France denounces US-EU trade deal: 'Submission'

French Prime Minister Francois Bayrou is criticizing the trade deal struck by President Trump and European Commission President Ursula von der Leyen as an act of “submission” by the European Union (EU).

“It is a dark day when an alliance of free peoples, united to affirm their values and defend their interests, resolves to submission,” Bayrou said in a post on the social platform X early Monday.

The agreement sets tariffs at 15 percent for European imports, including automobiles. That’s lower than the 30 percent tariff Trump had threatened to impose on the EU but higher than some European officials would have like to see — especially after decades of enjoying low single-digit tariffs for most exports to the U.S.

As part of the deal, the EU pledged to purchase $750 billion worth of energy from the U.S. and agreed to invest in the U.S. $600 billion more than the current investments for other goods.
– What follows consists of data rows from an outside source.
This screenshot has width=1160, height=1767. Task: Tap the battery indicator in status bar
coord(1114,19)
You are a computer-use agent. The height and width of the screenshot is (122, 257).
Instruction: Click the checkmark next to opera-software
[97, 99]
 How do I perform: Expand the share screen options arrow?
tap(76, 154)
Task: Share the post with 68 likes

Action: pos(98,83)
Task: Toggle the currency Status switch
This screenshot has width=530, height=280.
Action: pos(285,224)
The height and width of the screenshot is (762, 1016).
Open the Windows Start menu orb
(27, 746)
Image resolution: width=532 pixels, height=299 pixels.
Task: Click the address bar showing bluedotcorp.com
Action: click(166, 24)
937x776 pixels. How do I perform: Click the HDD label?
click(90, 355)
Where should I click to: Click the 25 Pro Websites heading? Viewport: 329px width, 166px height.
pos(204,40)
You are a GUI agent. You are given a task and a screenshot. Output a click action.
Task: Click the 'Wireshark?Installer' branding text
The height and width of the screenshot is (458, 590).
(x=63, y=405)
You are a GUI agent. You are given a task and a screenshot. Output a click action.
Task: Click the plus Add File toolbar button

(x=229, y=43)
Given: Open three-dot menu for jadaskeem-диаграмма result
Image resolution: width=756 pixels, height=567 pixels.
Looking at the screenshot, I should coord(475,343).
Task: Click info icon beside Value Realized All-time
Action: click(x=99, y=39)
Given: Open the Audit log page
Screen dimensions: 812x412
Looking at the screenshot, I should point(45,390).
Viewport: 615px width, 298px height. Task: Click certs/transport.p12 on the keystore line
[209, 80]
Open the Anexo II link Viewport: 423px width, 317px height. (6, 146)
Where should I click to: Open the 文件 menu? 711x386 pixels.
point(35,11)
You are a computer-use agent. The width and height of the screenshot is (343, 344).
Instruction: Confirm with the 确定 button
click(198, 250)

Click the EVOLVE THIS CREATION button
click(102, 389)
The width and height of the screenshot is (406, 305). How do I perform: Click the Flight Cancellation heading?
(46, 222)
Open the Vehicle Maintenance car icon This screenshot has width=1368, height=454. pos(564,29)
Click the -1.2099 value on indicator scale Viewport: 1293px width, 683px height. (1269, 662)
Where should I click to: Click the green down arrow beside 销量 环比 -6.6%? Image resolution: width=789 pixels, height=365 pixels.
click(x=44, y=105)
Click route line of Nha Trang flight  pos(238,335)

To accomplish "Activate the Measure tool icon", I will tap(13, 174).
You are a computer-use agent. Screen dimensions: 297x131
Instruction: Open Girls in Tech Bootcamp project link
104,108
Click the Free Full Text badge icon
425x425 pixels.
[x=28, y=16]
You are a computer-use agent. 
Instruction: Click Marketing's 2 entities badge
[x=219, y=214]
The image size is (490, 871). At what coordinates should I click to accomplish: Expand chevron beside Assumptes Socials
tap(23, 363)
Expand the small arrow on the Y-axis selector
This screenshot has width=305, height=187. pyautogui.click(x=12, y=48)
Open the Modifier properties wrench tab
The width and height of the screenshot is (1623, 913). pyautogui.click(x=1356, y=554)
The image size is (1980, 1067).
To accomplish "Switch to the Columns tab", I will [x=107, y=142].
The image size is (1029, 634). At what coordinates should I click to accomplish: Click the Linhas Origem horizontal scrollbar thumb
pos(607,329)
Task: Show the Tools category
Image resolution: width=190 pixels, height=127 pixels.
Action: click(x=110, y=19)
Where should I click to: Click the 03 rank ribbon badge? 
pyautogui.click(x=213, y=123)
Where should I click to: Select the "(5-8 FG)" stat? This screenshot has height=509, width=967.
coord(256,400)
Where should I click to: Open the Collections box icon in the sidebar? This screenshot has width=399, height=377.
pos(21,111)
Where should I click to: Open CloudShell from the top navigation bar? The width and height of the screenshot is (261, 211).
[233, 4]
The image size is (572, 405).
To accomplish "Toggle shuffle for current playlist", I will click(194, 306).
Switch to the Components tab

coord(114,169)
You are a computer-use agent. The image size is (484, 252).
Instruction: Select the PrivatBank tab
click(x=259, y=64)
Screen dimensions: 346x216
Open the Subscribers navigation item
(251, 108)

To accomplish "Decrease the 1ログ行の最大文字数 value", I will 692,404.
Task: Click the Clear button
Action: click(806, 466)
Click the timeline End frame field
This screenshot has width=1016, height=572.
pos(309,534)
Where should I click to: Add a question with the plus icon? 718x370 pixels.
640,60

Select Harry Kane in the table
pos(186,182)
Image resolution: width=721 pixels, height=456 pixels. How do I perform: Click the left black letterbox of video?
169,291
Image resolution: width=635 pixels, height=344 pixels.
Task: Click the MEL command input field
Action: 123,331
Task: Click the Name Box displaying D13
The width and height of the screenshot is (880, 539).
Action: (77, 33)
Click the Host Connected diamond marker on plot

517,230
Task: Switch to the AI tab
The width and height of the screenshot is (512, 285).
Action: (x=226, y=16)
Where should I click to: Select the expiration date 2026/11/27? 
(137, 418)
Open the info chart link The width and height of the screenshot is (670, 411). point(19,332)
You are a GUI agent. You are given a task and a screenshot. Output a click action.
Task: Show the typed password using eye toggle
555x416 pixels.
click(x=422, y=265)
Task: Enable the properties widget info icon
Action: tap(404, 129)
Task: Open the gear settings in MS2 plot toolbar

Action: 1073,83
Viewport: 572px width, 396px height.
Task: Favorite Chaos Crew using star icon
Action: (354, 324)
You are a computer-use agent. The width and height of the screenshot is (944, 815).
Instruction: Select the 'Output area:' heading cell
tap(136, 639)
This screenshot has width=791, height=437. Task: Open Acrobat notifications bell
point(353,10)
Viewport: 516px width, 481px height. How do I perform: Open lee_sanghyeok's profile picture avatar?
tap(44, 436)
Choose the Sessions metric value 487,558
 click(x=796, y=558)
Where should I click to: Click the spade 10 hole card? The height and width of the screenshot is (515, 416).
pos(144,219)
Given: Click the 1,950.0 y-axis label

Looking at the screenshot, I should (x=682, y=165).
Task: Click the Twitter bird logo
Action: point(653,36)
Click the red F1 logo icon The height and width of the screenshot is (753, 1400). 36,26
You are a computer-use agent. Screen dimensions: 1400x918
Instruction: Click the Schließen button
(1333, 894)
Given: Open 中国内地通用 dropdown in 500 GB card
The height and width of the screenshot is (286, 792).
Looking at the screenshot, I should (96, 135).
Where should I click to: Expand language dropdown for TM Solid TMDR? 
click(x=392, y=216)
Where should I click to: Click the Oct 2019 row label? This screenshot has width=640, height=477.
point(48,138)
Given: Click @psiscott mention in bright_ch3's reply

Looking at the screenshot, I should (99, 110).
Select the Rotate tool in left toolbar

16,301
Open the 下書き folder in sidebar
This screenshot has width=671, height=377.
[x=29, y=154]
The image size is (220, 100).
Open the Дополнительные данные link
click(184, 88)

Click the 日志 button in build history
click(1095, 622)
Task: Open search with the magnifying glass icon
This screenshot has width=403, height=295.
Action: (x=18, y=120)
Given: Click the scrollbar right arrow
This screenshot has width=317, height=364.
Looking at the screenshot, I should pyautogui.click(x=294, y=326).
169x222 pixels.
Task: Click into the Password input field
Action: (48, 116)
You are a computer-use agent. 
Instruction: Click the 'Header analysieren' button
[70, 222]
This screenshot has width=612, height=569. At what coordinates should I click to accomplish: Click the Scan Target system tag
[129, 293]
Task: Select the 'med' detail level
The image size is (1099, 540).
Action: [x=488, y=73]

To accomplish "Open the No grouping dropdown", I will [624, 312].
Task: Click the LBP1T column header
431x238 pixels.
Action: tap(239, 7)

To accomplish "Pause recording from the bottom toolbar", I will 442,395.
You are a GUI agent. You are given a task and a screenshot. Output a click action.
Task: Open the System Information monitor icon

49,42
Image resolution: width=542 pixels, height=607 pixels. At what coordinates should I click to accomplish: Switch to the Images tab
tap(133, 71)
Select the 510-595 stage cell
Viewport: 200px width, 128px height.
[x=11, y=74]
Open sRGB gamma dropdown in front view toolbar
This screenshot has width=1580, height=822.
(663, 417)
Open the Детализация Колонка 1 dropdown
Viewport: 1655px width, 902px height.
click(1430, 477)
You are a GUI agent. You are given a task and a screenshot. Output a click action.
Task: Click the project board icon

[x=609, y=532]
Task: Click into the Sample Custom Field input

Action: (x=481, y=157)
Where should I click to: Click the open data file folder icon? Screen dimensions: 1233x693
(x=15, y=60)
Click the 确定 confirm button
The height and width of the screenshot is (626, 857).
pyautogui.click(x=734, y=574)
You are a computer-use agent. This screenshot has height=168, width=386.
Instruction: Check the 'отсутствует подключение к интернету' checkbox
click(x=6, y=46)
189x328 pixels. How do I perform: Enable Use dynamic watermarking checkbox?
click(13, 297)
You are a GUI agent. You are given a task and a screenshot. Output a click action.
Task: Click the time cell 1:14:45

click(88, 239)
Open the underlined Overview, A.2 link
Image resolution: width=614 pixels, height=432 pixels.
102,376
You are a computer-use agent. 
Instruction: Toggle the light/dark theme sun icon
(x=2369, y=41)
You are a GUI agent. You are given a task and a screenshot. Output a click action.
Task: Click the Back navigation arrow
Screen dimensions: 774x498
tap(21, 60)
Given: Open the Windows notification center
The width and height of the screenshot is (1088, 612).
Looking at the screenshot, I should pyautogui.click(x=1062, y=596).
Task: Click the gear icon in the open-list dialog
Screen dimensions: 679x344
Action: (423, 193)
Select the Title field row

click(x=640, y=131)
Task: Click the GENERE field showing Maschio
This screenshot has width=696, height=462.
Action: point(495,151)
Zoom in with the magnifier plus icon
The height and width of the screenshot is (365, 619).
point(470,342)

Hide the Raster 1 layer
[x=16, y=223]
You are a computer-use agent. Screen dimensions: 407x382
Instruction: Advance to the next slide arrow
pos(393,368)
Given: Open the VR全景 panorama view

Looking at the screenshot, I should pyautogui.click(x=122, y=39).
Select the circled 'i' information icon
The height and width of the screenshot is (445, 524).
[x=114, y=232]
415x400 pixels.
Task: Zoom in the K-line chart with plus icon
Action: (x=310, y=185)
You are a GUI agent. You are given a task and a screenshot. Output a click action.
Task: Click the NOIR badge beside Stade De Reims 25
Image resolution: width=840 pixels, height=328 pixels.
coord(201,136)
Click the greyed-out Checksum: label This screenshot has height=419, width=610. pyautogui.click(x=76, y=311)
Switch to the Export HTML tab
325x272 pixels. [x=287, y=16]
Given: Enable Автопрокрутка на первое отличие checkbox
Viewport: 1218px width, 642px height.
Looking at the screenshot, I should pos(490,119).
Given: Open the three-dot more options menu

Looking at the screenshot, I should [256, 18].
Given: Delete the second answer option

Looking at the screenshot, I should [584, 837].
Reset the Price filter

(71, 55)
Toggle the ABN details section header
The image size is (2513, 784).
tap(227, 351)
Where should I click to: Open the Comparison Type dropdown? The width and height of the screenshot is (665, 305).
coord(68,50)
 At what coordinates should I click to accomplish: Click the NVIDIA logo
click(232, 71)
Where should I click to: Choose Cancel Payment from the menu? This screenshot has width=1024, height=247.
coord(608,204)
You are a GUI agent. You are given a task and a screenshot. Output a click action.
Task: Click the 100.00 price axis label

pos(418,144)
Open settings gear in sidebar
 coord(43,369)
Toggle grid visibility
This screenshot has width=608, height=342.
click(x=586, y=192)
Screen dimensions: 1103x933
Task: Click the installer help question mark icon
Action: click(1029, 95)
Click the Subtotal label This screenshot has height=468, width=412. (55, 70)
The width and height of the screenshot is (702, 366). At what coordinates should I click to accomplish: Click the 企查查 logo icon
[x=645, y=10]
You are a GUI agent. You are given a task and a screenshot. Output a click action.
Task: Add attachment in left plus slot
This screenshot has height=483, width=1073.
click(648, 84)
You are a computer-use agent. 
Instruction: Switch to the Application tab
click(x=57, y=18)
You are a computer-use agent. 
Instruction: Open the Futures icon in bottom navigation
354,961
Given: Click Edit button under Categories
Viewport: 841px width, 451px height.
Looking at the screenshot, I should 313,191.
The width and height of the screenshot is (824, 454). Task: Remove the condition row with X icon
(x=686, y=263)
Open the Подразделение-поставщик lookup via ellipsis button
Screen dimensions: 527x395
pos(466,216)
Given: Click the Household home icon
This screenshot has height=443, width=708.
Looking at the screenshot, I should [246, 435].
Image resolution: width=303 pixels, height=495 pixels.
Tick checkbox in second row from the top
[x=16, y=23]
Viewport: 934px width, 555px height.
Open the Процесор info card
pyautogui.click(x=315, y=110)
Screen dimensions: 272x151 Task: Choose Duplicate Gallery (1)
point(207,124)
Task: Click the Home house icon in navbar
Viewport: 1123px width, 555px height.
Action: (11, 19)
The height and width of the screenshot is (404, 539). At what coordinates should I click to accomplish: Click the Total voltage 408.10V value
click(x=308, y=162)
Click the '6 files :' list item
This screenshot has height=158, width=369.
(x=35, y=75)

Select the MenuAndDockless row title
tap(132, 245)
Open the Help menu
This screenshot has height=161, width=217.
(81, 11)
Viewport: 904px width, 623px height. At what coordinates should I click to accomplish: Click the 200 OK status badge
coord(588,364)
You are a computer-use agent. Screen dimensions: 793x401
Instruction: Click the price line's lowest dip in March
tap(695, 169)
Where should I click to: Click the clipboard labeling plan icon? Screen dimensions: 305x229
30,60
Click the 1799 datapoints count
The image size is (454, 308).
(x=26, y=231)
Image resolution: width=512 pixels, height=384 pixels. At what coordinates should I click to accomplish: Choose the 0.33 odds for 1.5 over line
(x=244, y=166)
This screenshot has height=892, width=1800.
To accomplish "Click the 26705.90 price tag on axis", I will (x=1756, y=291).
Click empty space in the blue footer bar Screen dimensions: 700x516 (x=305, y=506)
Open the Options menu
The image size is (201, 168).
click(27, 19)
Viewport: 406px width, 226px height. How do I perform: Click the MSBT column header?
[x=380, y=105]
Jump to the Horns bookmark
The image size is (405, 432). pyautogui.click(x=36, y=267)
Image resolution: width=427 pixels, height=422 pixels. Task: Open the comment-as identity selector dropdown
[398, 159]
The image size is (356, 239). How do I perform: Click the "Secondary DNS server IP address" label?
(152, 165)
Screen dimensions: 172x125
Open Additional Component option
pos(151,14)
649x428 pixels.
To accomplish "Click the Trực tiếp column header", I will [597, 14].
French President Emmanuel Macron has not commented publicly on the deal, but other French officials have joined Bayrou in attacking it as unbalanced.

France’s deputy minister for European Affairs, Benjamin Haddad, said Europeans must “fight to continue seeking trade balance with the United States” and called for Europe to activate anti-coercion mechanism to tax U.S. digital services or exclude them from public agreements.

“The current situation is not satisfactory and cannot be sustainable. The free trade that has brought shared prosperity to both sides of the Atlantic since the end of the Second World War is now rejected by the United States, which is choosing economic coercion and complete disregard for WTO rules. This is a structural change. We must quickly draw the consequences or risk fading away,” Haddad wrote in a post on X, referring to the World Trade Organization.

“This is both an economic and political challenge,” he continued. “Believing that concessions can address it will only encourage predation abroad and the rejection of Europe within our borders by our citizens.”

Laurent Saint-Martin, minister delegate for foreign trade and French citizens abroad, told France Inter in a radio interview Monday, “The good news is that there is an agreement, and, therefore, our companies have visibility, and there is stability in the transatlantic trade relationship.”

He added, however, that “this agreement is not balanced, and therefore we will have to continue working,” pointing to U.S. digital services, where, he said, the U.S. “has a surplus.”

“Donald Trump has said for months and months that he wanted to rebalance a trade relationship that is to the detriment of the United States but he only spoke of goods. If we take services, it’s the opposite. So it’s up to us to do this work of balance of power and rebalancing from now on,” Saint-Martin added.